Tra le disposizioni del DSA c’è la creazione di coordinatori di servizi digitali a livello nazionale, incaricati di valutare le domande dei ricercatori per l’accesso ai dati delle piattaforme molto grandi. I ricercatori selezionati sono soggetti a varie condizioni come l’affiliazione universitaria, l’indipendenza dagli interessi commerciali e il rispetto dei requisiti di riservatezza e sicurezza.

In una pubblicazione di aprile, ricercatori della Hertie School di Berlino, un istituto post-laurea focalizzato sulla governance, hanno delineato un prospetto conciso su come la cooperazione tra coordinatori, ricercatori e decisori politici possa finalmente iniziare a creare una sorta di consenso nel contrastare le campagne di disinformazione e di informazione errata sistemiche in Europa.

“Penso che ciò che l’UE ha fatto sia stato internamente estremamente logico”, ha detto Joanna Bryson, una delle co-autrici del documento. “È ciò che dobbiamo fare.
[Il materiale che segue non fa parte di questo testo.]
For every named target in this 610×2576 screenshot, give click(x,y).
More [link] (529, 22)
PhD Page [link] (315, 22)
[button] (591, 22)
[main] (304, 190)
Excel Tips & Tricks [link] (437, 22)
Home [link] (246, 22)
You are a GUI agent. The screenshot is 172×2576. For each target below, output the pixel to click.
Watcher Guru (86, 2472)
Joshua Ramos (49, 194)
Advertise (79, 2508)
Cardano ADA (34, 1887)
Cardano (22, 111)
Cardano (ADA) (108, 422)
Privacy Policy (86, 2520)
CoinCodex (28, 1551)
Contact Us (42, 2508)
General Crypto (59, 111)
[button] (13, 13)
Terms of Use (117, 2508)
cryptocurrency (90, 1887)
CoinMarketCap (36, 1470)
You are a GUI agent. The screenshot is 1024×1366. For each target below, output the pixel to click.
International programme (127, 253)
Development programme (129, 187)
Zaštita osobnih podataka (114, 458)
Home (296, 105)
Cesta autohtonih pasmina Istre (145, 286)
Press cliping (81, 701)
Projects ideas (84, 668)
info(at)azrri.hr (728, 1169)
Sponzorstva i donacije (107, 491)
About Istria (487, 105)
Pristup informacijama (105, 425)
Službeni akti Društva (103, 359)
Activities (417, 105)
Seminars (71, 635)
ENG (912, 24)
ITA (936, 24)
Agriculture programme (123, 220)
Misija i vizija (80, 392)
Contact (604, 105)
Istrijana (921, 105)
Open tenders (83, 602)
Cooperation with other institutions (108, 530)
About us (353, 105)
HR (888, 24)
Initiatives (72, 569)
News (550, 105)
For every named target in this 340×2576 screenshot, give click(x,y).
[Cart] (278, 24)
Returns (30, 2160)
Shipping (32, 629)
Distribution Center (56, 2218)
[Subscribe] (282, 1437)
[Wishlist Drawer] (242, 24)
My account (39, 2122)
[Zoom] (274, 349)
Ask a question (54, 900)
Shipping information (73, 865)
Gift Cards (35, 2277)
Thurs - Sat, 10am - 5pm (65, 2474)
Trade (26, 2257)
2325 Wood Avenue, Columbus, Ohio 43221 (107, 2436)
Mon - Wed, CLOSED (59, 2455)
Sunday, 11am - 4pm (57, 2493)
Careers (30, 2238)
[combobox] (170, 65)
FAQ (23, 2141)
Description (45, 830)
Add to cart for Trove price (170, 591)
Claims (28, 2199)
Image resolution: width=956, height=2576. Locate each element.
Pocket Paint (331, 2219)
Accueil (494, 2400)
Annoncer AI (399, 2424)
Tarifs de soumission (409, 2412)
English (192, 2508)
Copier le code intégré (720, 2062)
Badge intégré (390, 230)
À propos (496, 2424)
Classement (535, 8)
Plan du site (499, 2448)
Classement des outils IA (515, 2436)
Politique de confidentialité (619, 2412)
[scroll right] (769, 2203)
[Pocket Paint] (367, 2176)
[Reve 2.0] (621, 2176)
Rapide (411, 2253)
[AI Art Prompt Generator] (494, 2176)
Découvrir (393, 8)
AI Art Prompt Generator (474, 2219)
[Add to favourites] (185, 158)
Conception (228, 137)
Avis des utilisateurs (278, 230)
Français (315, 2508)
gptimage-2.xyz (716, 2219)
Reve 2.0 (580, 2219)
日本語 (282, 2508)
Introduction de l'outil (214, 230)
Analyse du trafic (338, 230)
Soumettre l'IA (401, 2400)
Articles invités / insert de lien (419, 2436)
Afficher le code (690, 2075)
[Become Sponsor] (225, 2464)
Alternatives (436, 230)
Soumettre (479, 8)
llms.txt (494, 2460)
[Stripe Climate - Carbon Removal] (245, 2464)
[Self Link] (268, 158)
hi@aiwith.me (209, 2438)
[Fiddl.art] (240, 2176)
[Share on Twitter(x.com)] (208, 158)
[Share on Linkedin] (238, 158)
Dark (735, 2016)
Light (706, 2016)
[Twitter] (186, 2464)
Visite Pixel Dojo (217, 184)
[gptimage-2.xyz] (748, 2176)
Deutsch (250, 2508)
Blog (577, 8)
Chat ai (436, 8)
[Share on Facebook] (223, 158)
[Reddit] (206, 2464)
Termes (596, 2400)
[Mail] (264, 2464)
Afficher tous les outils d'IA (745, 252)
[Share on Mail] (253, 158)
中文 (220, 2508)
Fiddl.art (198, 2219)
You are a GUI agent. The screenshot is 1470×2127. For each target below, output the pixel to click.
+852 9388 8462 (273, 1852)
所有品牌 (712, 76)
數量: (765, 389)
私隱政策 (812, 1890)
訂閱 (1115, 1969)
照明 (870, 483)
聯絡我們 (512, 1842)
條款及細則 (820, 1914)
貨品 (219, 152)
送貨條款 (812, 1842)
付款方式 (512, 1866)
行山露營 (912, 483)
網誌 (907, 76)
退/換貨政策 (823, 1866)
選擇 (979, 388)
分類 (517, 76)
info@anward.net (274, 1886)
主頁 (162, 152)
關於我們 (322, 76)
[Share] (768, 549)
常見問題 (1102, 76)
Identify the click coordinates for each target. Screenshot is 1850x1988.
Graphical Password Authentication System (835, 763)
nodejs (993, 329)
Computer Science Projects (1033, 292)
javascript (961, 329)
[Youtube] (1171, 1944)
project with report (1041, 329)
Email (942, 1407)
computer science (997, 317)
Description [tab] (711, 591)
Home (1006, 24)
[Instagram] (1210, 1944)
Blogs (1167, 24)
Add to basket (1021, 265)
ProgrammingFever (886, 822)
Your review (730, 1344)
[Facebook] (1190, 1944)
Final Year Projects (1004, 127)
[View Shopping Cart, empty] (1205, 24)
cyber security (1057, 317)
È in conformità con lo stato di diritto e la dichiarazione dei diritti umani, ed è tutto accurato. Ma potrebbe creare un dilemma impossibile per i fornitori di contenuti.”

Howard ha detto che la formazione dell’IPIE è stata ispirata dal lavoro del Panel Intergovernativo sui Cambiamenti Climatici (IPCC), che ha riunito anche scienziati di molte discipline per affrontare una minaccia globale. L’IPCC è stato formato nel 1988 e molte delle sue previsioni sembrano essere confermate dagli eventi meteorologici gravi e anomali che si sono verificati di recente. Howard ha detto di sperare che eventuali indicazioni provenienti dall’IPIE possano essere accettate e attuate più rapidamente rispetto agli avvertimenti dell’IPCC.

“Riuscite ad immaginare altri 30 anni di questo ambiente informativo?” ha detto. “La vita pubblica sarà in frantumi. Penso che dovremo muoverci molto più rapidamente.”

Gregory Goth è uno scrittore con sede a Oakville, CT, specializzato in scienza e tecnologia.